Health Minister Chris Picton did not provide answers to questions sent by InDaily on Monday about the length of the waiting list for patients wanting to be seen at the Long COVID Assessment Clinic based at the Royal Adelaide Hospital, or how many staff work at the clinic by deadline.
A spokesperson said this morning that the information should be provided by SA Health.
One patient, who did not want to be identified, was referred to the state’s Long COVID clinic based at the Royal Adelaide Hospital by his GP in January this year.
He had been forced to drop work days as he continued to suffer from extreme fatigue, fogginess and breathlessness following a COVID infection in July 2022.
Weeks later the patient contacted the clinic to ask about his appointment and was shocked to receive an email from the Long COVID Team at the Central Adelaide Local Health Network (CALHN) telling him there would be an eight to 10 month wait.
“I couldn’t believe it, it was ruining my life and I needed some kind of answer,” he said.
As COVID cases continue to plague the state with weekly reported cases of 645 last Friday, those suffering Long COVID can receive GP referrals to the specialist clinic and another Post COVID Rehabilitation Clinic based at the Flinders Medical Centre once symptoms continue after 12 weeks.
SA Health confirmed this morning that these clinics are only funded through to July next year, but the media team did not answer questions it received on Monday about the length of the waiting list and staff numbers at the clinic by InDaily’s deadline today.
In December last year, SA Health estimated 35,000 South Australians can expect to contract long COVID and more than 600 patients were at that stage seeking specialist support for the chronic illness.
The email sent to the patient from the RAH Long COVID team said: “You have been placed on the waitlist for an appointment. The waitlist is extensive and is currently eight to 10 months.”
“In the interim, please continue to follow up with your GP and consider any community options that could be accessed sooner.”
CAHLN co-lead Long COVID service and head of clinic, Dr Angela Molga, said “referrals are assessed and triaged on the information provided, so the sickest patients are treated first” at the RAH clinic.
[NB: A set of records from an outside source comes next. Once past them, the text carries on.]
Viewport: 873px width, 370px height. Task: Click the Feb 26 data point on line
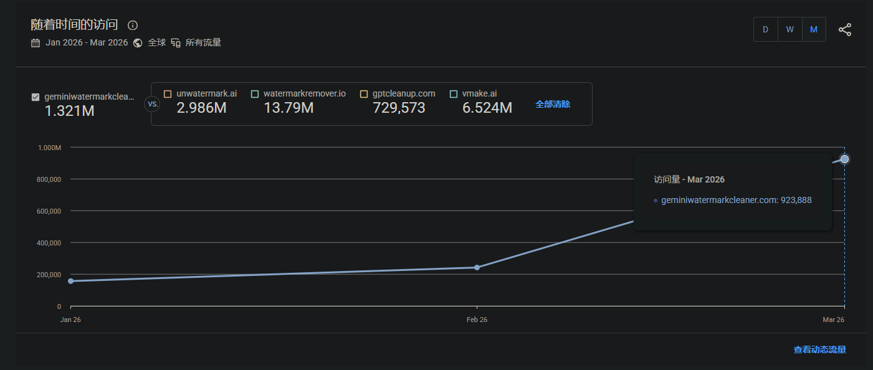pyautogui.click(x=477, y=267)
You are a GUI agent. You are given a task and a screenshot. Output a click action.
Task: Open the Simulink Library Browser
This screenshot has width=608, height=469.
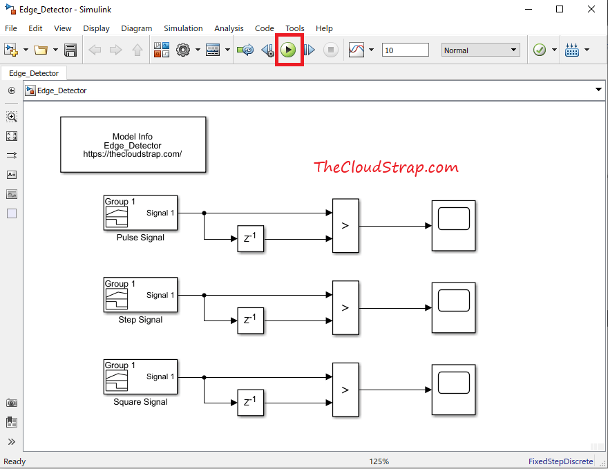162,49
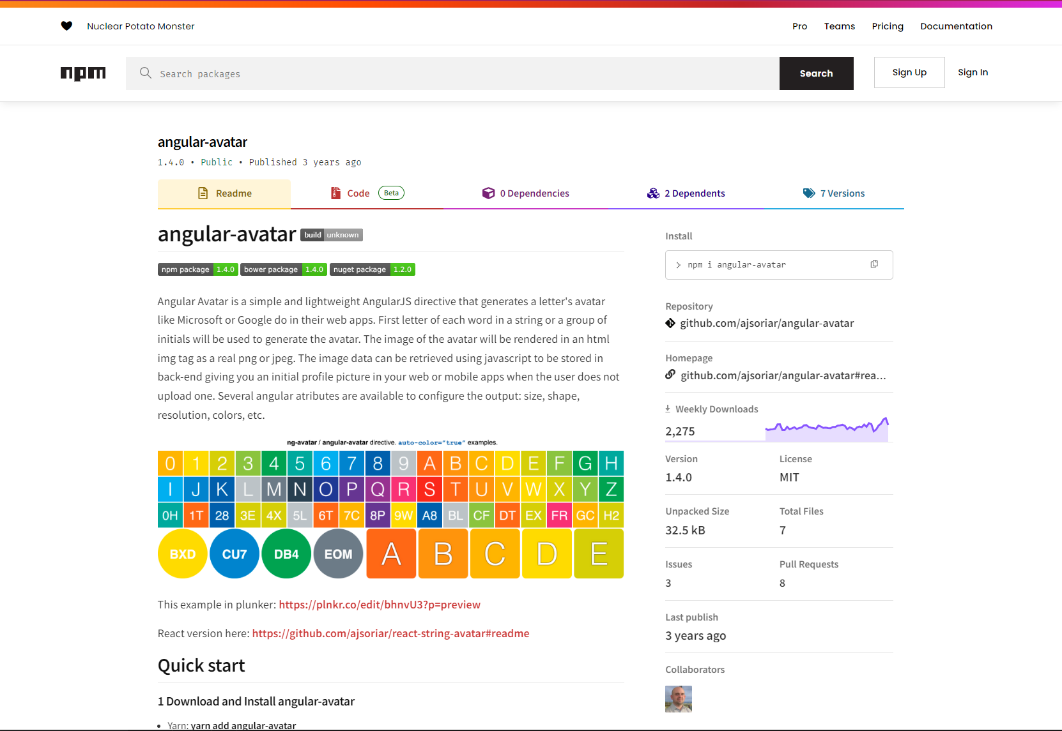1062x731 pixels.
Task: Click the collaborator avatar photo
Action: pos(679,699)
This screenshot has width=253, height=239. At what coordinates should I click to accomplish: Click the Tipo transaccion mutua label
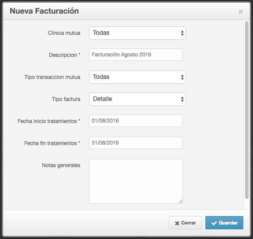(x=52, y=77)
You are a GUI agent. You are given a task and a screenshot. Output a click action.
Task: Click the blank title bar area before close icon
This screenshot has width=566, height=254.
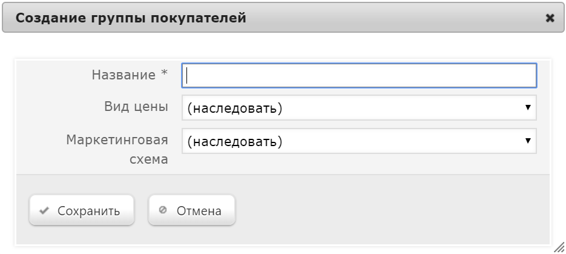(x=395, y=18)

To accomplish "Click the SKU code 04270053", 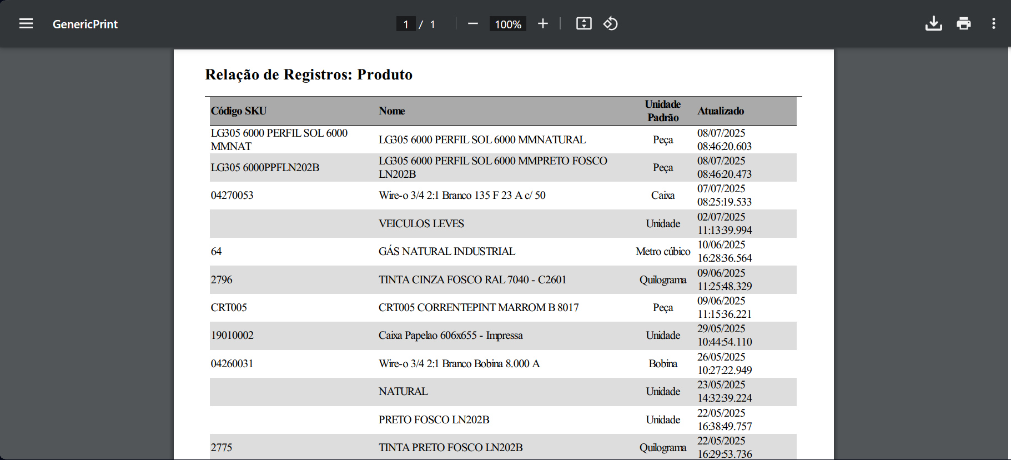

“Most patients who attend the clinic have complex symptoms and significant functional impairment, with symptoms ranging from severe fatigue to brain fog and breathlessness,” she said, adding that those attending the clinic can opt into a research initiative.
Responding after deadline, an SA Health spokesperson said the RAH’s Long COVID Clinic operates two days a week, seeing between 10 to 13 patients and reviewing five to six previous cases and is staffed with nurses, specialists, a registrar and pharmacist.
“Patients referred to the RAH can expect to wait six months. The RAH receives referrals from central, northern, regional areas and also from the Northern Territory,” the spokesperson said.
Picton said long COVID is “still an emerging field of medicine”.
“Like most conditions, the majority of people are cared for through General Practitioners and allied health professionals in the community, with more serious cases needing specialist input,” Picton said.
“SA Health has provided education to doctors regarding the community-based management of the illness. South Australians are encouraged to seek initial treatment for long COVID-19 via their GP.”
The patient who spoke to InDaily claimed he was lucky enough to be included in a Long COVID study being conducted by cardiologist Professor Denis Lau and PhD candidate Marie-Claire Seeley through the University of Adelaide, and has seen a private health system exercise physiologist prior to his appointment at the RAH.
It meant he could receive further treatment that includes medication and advice around diet, exercise and the use of compression wear during the day.
He attended the RAH appointment a week ago and said that he received “good advice”.
When the patient previously queried the long wait list with Health Minister Chris Picton, he received a letter saying advice from CALHN was that most patients attending the clinic were referred by GPs.
The letter from Picton told him that patients wanted a diagnosis for their complaints and needed high-level clinical expertise and medical acumen.
“CALHN apologises that the demand for its Long COVID Clinic is currently high. As well as its own patients, the RAH sees patients from the Northern Adelaide catchment, and other regional areas across South Australia,” it said.
“Most referrals to the RAH Long COVID Clinic are from general practitioners who have conducted medical assessments and are seeking specialist input for their patients.
“These patients tend to be highly complex with functional impairment impacting their return to work, study or social roles.”
The SA Health spokesperson said after deadline that there is an up to eight-week wait at the Post COVID Rehabilitation Clinic based at the Flinders Medical Centre – known as the Post Acute Sequelae Covid Clinic, that provides a multidisciplinary assessment with rehabilitation consultants, a nurse and physiotherapist, with access to psychiatry, occupational therapy and exercise physiology as required.
It operates every Thursday afternoon seeing on average four new patients and reviewing between six and eight.